Pieces of Paper: Cards and Certificates and Their Role in the Recent Past
- June 27th, 2019
- by specialcollections
- in Exhibits, General
“Welcome to the party, we’re all just papers in the wind.” From “Run, Run, Run,” by Jo Jo Gunne, 1972. [https://www.youtube.com/watch?v=lS7pOaEEOTs]
Several decades into the digital revolution, it is clear that digital devices have had an enormous impact upon the routines of literacy. This effect is every bit as profound as that brought about by the print revolution of the fifteenth and sixteenth centuries. Moreover, the digital universe is arguably much broader than the universe of moveable type. After all, the latter, in simplistic terms, was only a superior way to deal with a medium—parchment/paper—that had been around for millennia. In both cases, the “revolution” involved enhancements in the production, dissemination, and storage of information. But power over information has always meant power plain and simple for the persons in charge of society.
With that in mind, let us consider that persons of rank have had, for more than a millennium, access to documents attesting to their property, status, or worth. Consider the Anglo Saxon concept of “bookland,” which involved royal land grants by means of charters or diplomas, deposited for safety among the records of a monastery or abbey. Moving forward to the early modern world, well-connected travelers regularly carried with them letters of introduction—the ancestors of the recommendations (paper or electronic) eagerly sought by today’s applicants for jobs or college admissions. By the middle of the nineteenth century, the need for documentary endorsement had touched the lives of people who were in no sense exalted. For example, a slave in the American south was required to carry a pass signed by his master in order to set foot beyond the master’s property. Ironically, in the last stringent days of the Confederacy, southern white folks had to carry a stamped pass in order to take railroad journeys; such was the effect of wartime bureaucracy.

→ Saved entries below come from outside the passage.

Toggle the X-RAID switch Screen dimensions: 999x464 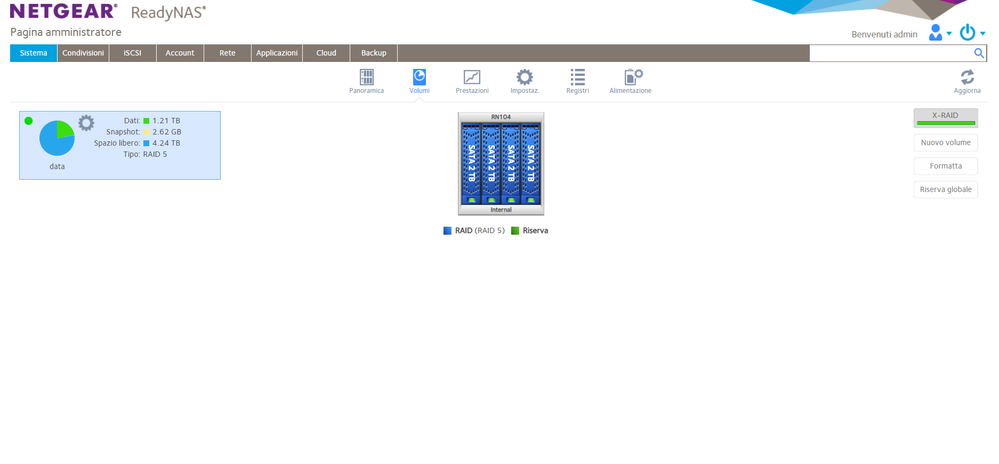(945, 118)
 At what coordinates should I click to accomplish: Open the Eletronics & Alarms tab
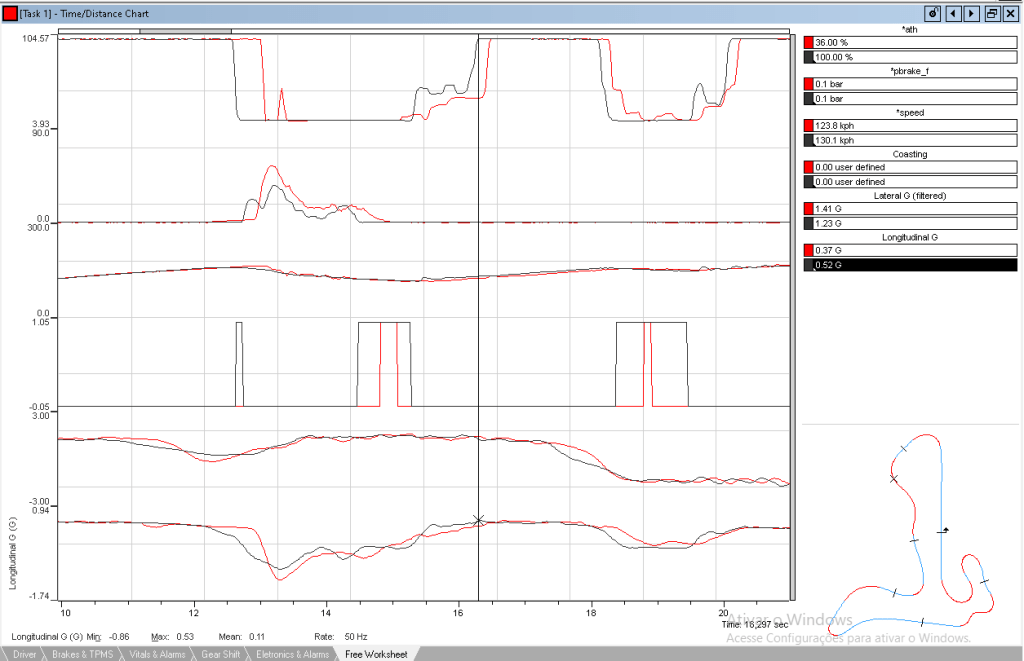(x=292, y=654)
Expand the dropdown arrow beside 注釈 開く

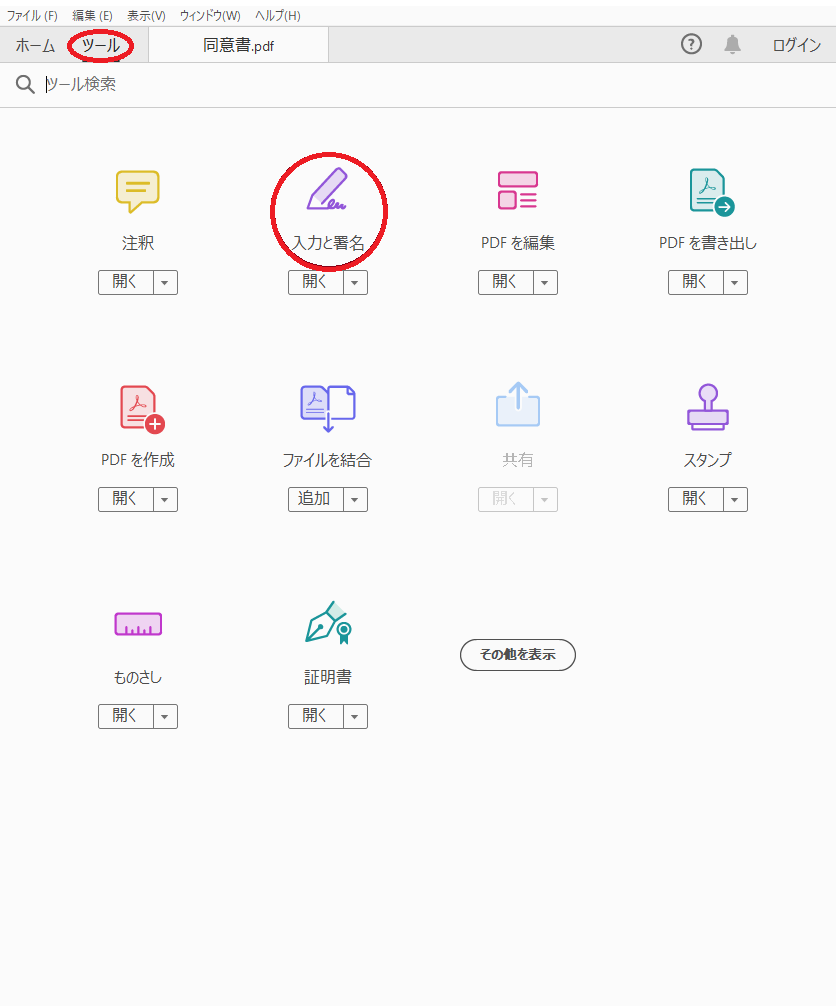[x=166, y=283]
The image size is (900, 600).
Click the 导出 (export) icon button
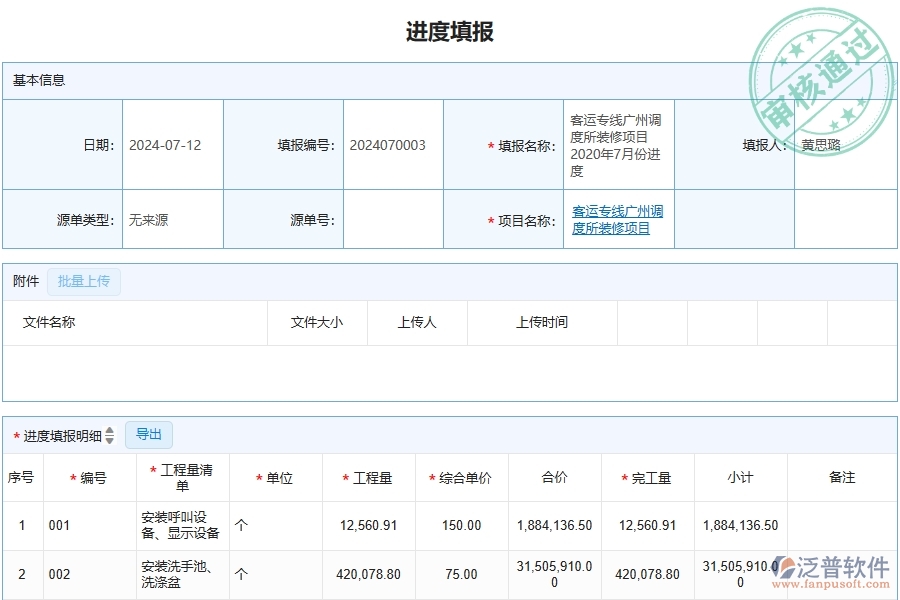click(149, 434)
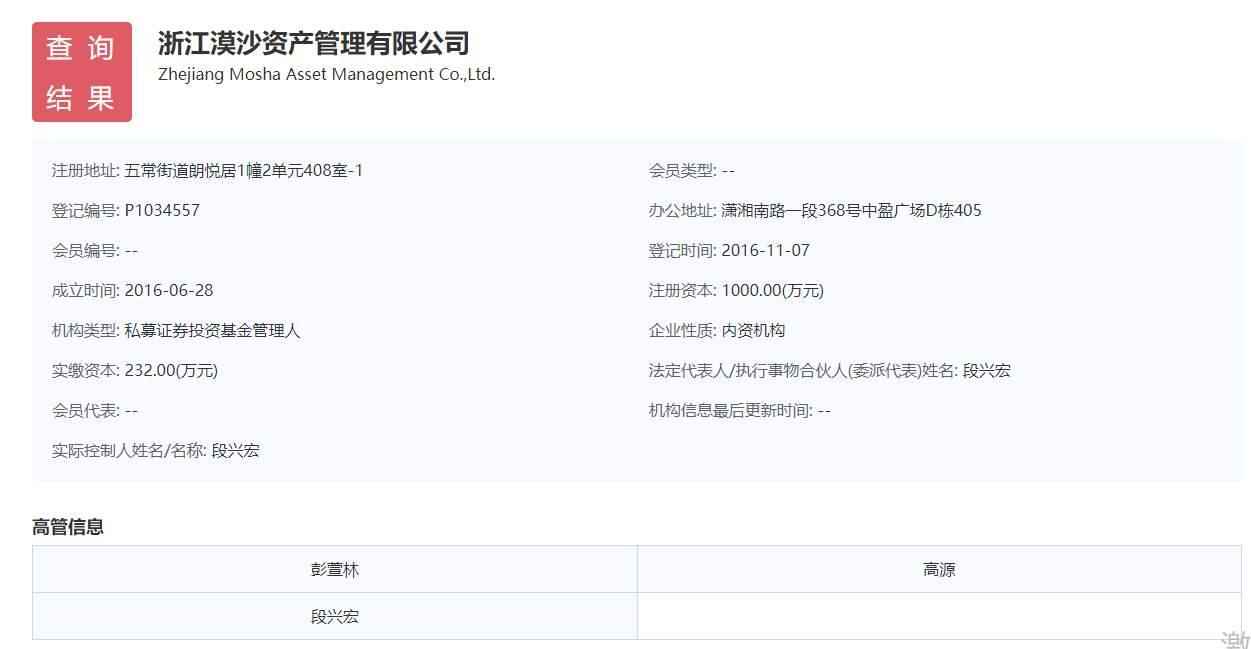The width and height of the screenshot is (1251, 649).
Task: Click paid-in capital 232.00(万元)
Action: tap(171, 371)
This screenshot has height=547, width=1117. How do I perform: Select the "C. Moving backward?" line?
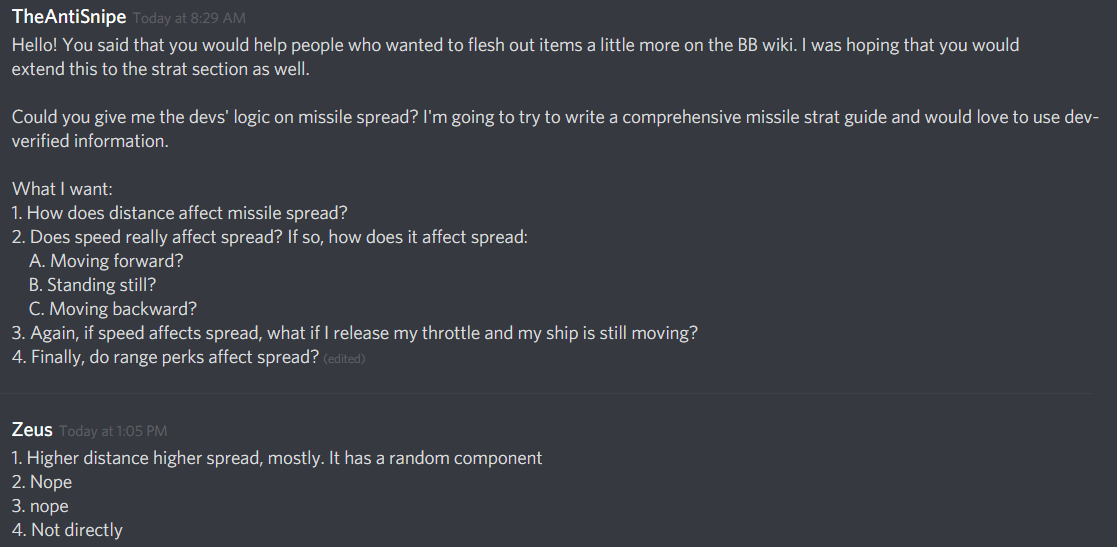(x=113, y=309)
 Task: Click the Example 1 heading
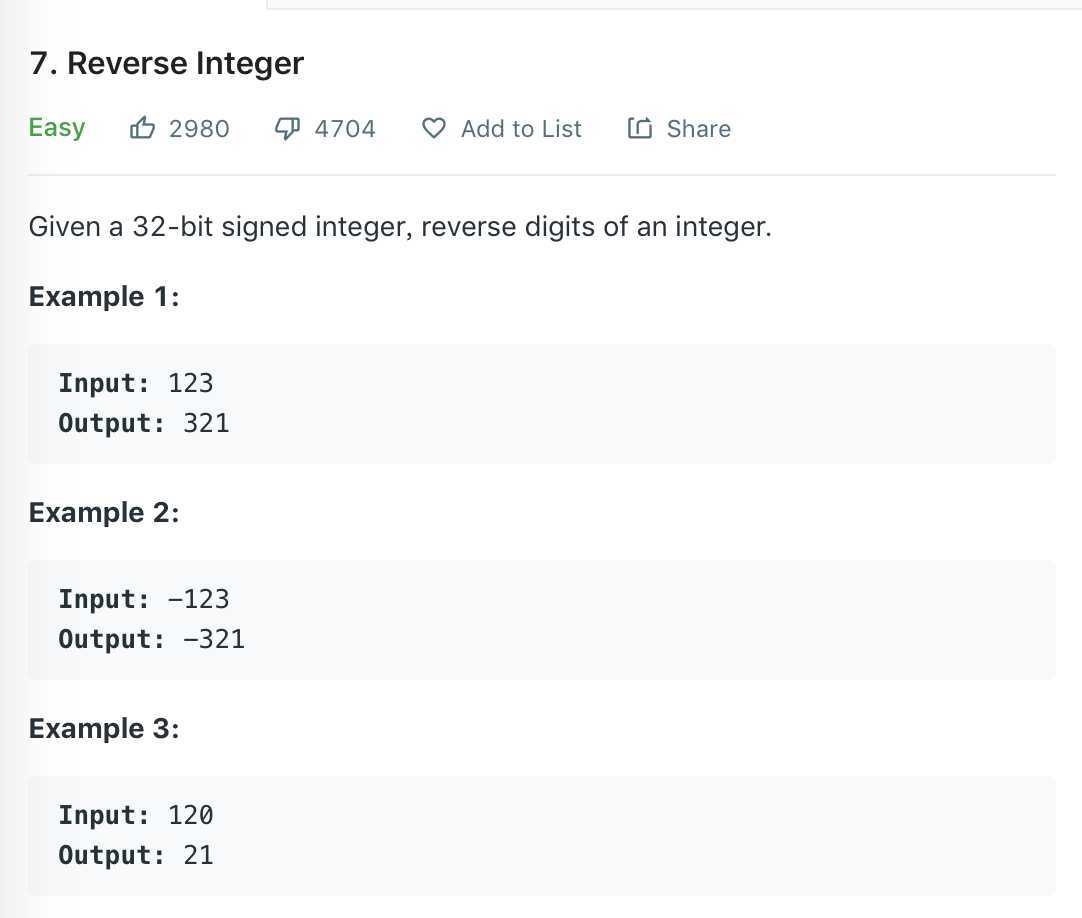[104, 297]
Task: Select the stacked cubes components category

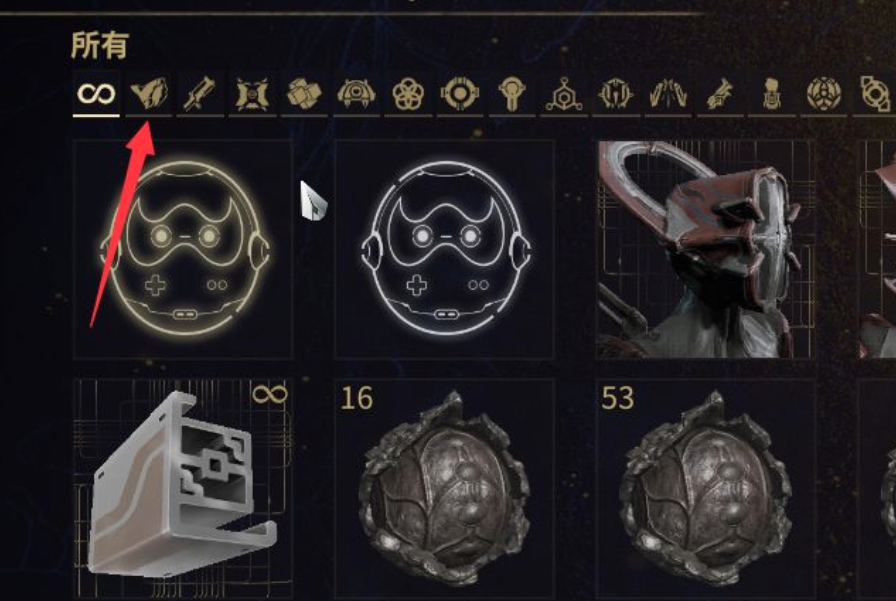Action: coord(304,94)
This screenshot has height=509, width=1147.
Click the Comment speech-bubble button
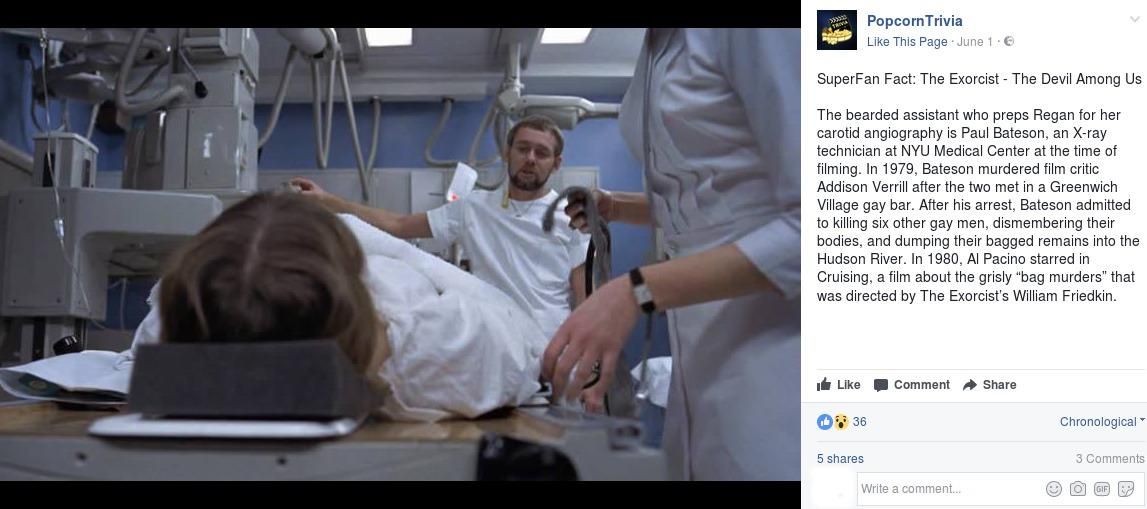pyautogui.click(x=911, y=385)
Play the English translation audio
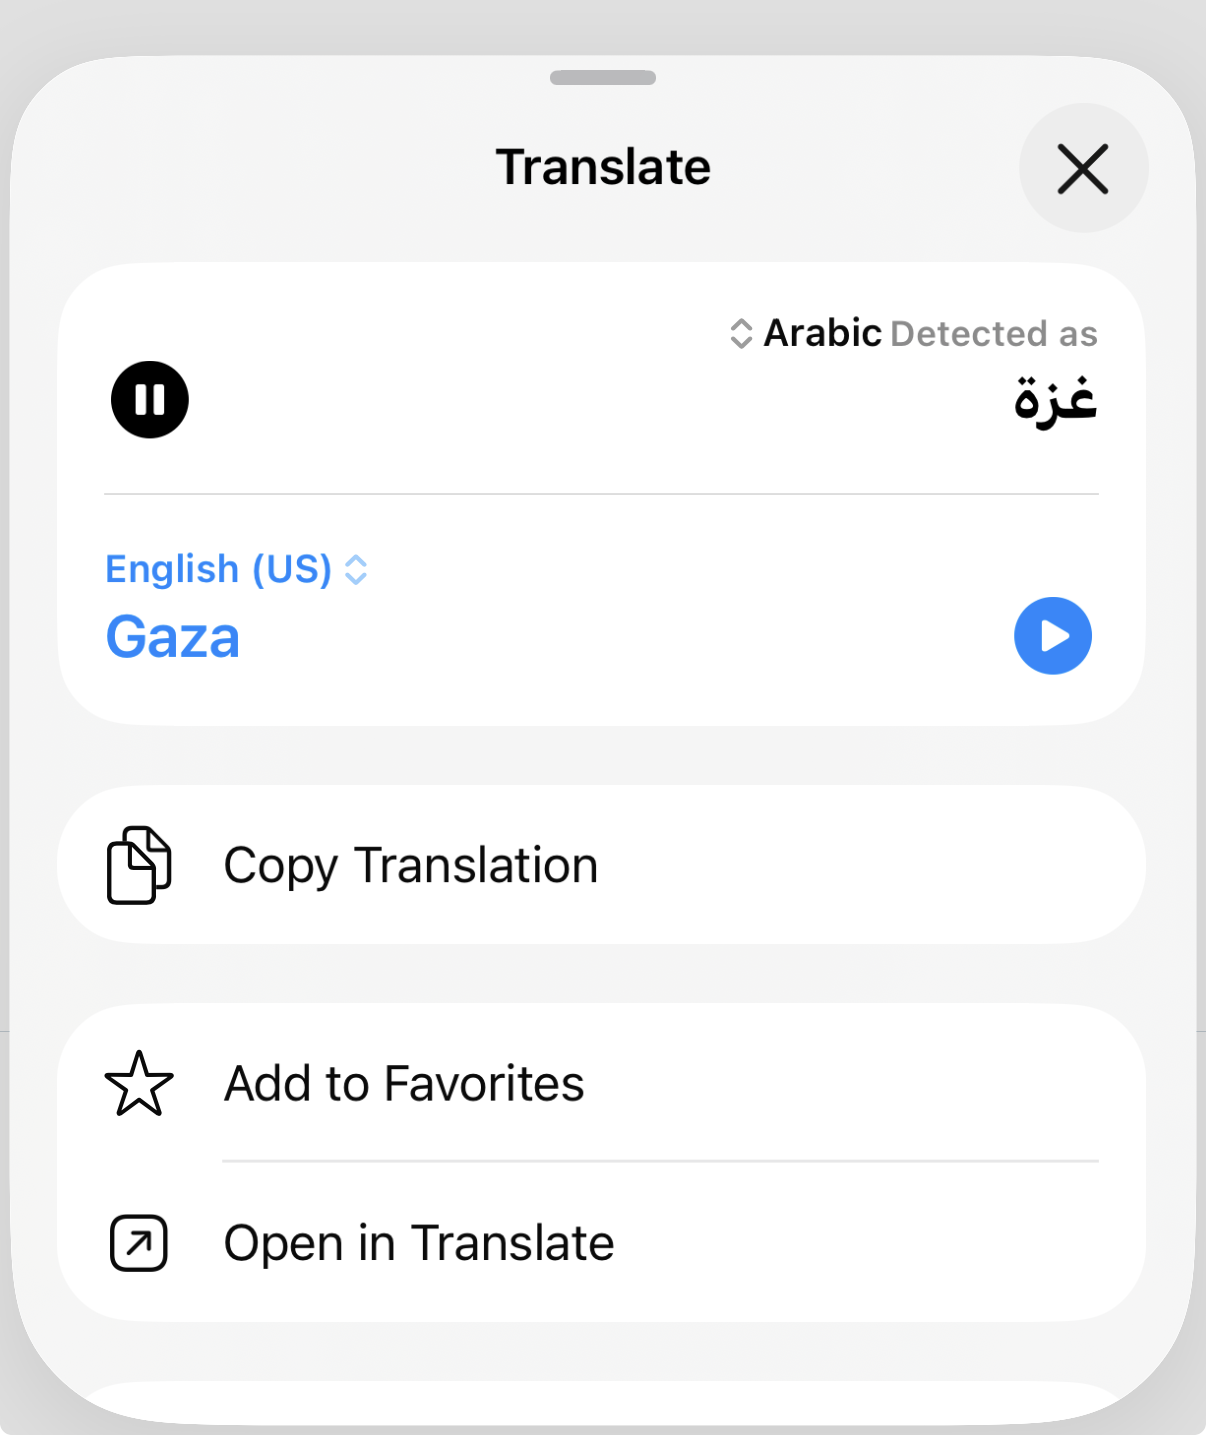 [x=1053, y=636]
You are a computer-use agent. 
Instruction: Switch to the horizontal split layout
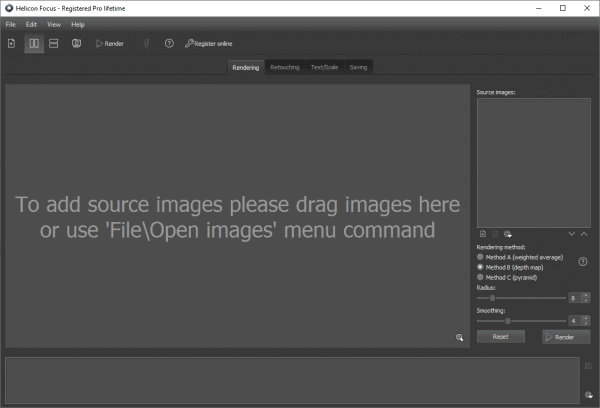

Soon after the turn of the last century, several forces came together in the United States—industrialization, immigration and population growth, urban planning and ever more far reaching bureaucracies—to produce a society whose members were defined, increasingly, by their paper documents. A standardized system of birth certificates was in place in the United States by about 1900.[1] By the time children born in that year were well-grown, they needed documentation, identity cards, or printed licenses to live their lives. These pieces of paper determined how an individual could function as a citizen. It was necessary, for example, to present a voter registration certificate at the polls. Likewise, most states required persons wishing to live in legally married bliss to secure a marriage license. Speaking of ubiquitous documents, operators of motor vehicles were commonly required to carry driver’s licenses while operating cars or trucks. Paper money had been common in this country since the time of the American Revolution, but by the early twentieth century, the “personal check” had become the most convenient means of paying ordinary debts.[2]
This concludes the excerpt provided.